[Complete the following]
a) Reproduce the travel survey bulletin between "The greater the" and "in East Germany.", inclusive.
b) Summarize the travel survey bulletin in two sentences.
c) Translate this sentence from the travel survey bulletin into Spanish: "Year after year, more than 22 million West Germans spend the best weeks of the year at home."

[Document passage]
Leisure up to date, 94

4 December 1990

(incl. graphics if available)

Are West Germans getting tired of travelling?

High rate of travel refusal in the West – great desire to travel in East Germany

The greater the travel experience, the less desire to travel? This formula apparently applies to Germans. Year after year, more than 22 million West Germans spend the best weeks of the year at home. A study by the BAT Leisure Research Institute has now investigated the reasons for this holiday fatigue. According to the study, 42 percent of West Germans "generally" no longer want to travel for their holidays. In contrast, the proportion of those refusing to travel is only half as high among citizens in the former East Germany. Just under one in five (19 %) wants to forgo holiday travel and thus their newly gained freedom to travel. This is one of the findings of two recent representative surveys conducted by the BAT Leisure Research Institute among 2,000 people aged 14 and over in West Germany and 1,000 people aged 14 and over in East Germany.

[Dataset content]
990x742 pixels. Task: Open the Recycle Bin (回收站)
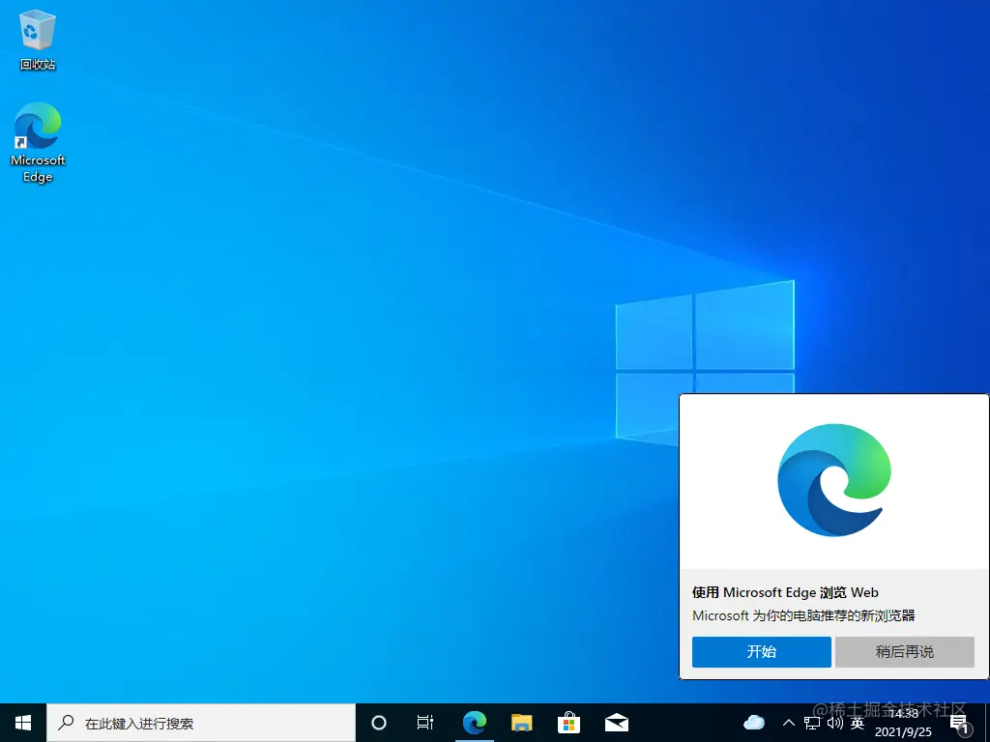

* * *

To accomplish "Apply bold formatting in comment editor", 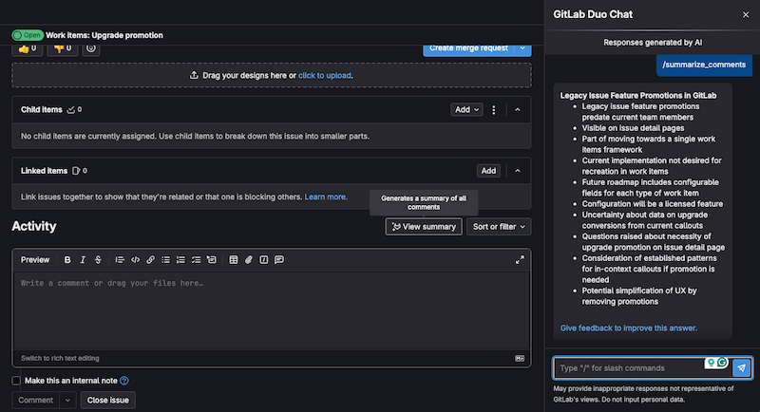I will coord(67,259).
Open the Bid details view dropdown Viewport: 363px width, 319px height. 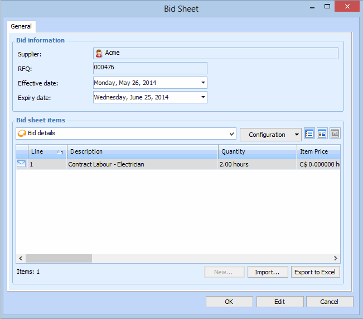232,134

[Answers to the tasks]
a)
The greater the travel experience, the less desire to travel? This formula apparently applies to Germans. Year after year, more than 22 million West Germans spend the best weeks of the year at home. A study by the BAT Leisure Research Institute has now investigated the reasons for this holiday fatigue. According to the study, 42 percent of West Germans "generally" no longer want to travel for their holidays. In contrast, the proportion of those refusing to travel is only half as high among citizens in the former East Germany. Just under one in five (19 %) wants to forgo holiday travel and thus their newly gained freedom to travel. This is one of the findings of two recent representative surveys conducted by the BAT Leisure Research Institute among 2,000 people aged 14 and over in West Germany and 1,000 people aged 14 and over in East Germany.

b) A BAT Leisure Research Institute study found that 42 percent of West Germans "generally" no longer want to travel for their holidays, and more than 22 million of them spend their holiday weeks at home each year. In the former East Germany the share refusing to travel is only half as high, at 19 percent, according to two representative surveys of 2,000 West Germans and 1,000 East Germans aged 14 and over.

c) Año tras año, más de 22 millones de alemanes occidentales pasan las mejores semanas del año en casa.